* Extracted records *

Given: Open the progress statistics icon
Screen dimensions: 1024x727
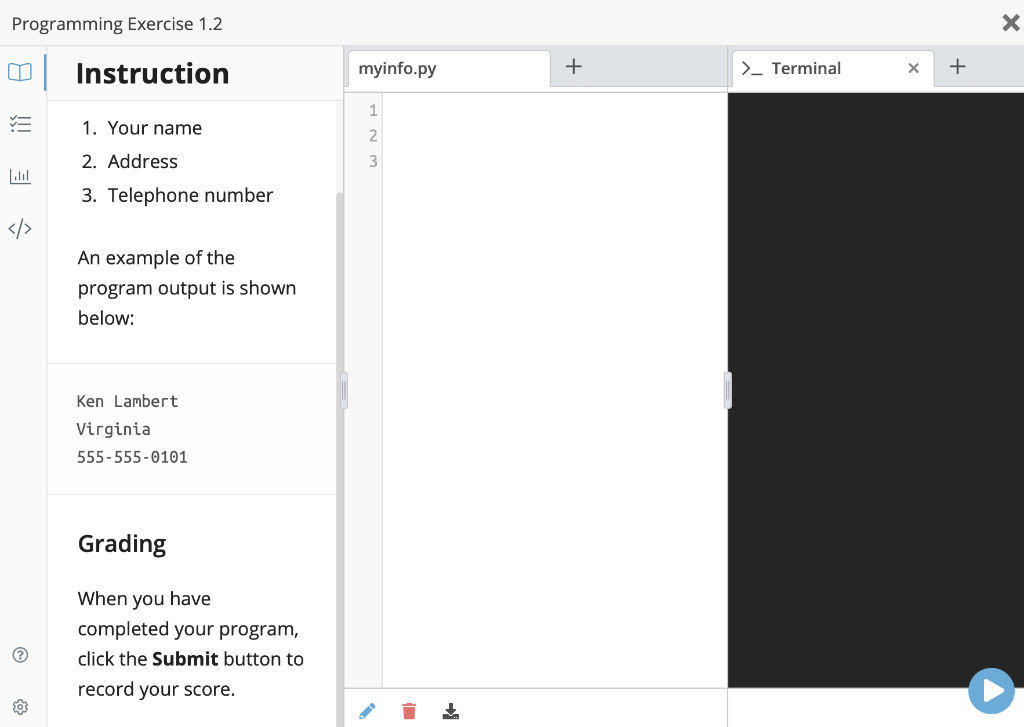Looking at the screenshot, I should pyautogui.click(x=21, y=176).
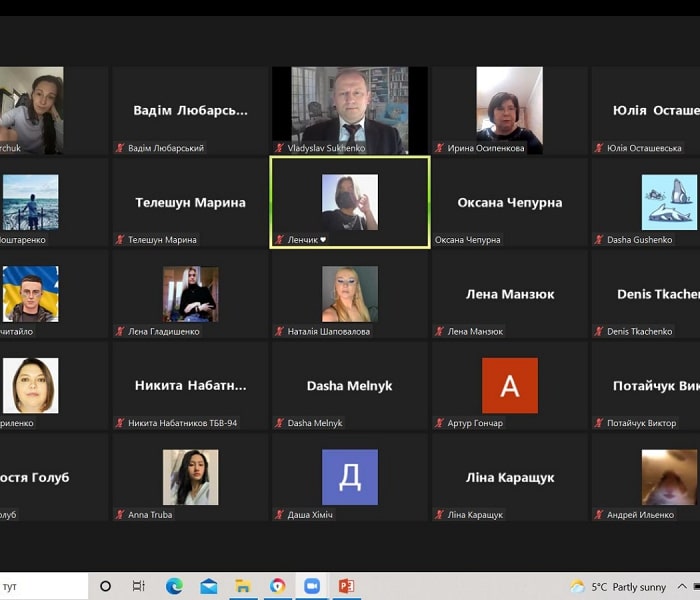
Task: Launch Chrome from the taskbar
Action: (277, 586)
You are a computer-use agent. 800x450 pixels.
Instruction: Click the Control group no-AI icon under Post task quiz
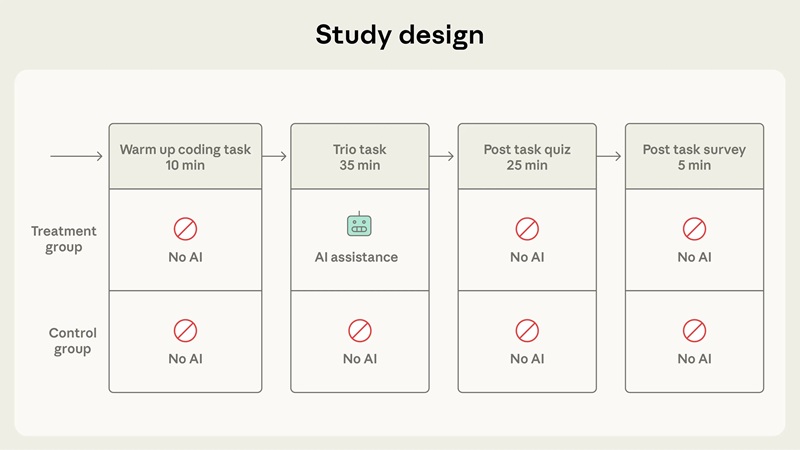[527, 331]
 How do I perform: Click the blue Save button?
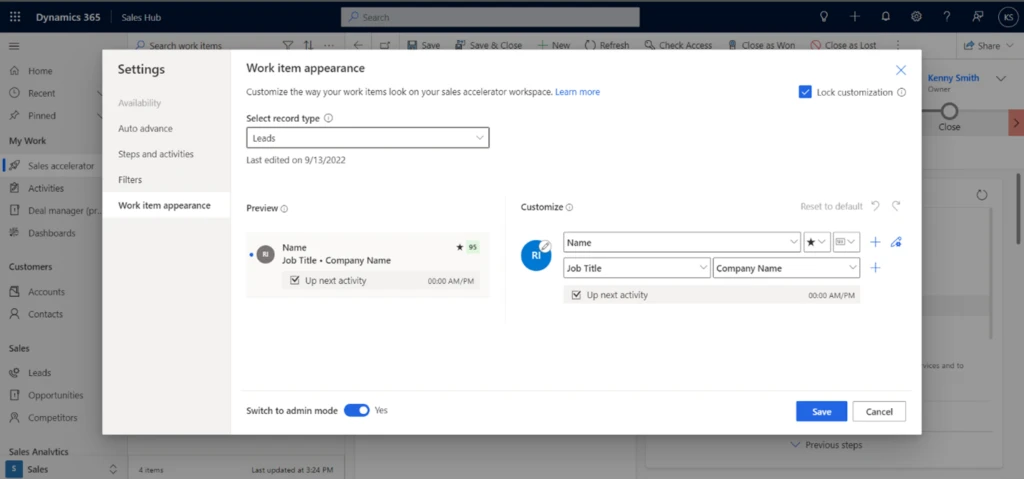point(821,412)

* ACTIVITY *
Set down again, exactly, every line above from the one with "Screen dimensions: 1024x727" down to the one with "You are a computer-use agent. 800x450 pixels.", both ends included. No pictures, and nothing else.

* SOLUTION *
Screen dimensions: 1024x727
Looking at the screenshot, I should pyautogui.click(x=21, y=176).
Task: Launch Chrome from the taskbar
Action: (277, 586)
You are a computer-use agent. 800x450 pixels.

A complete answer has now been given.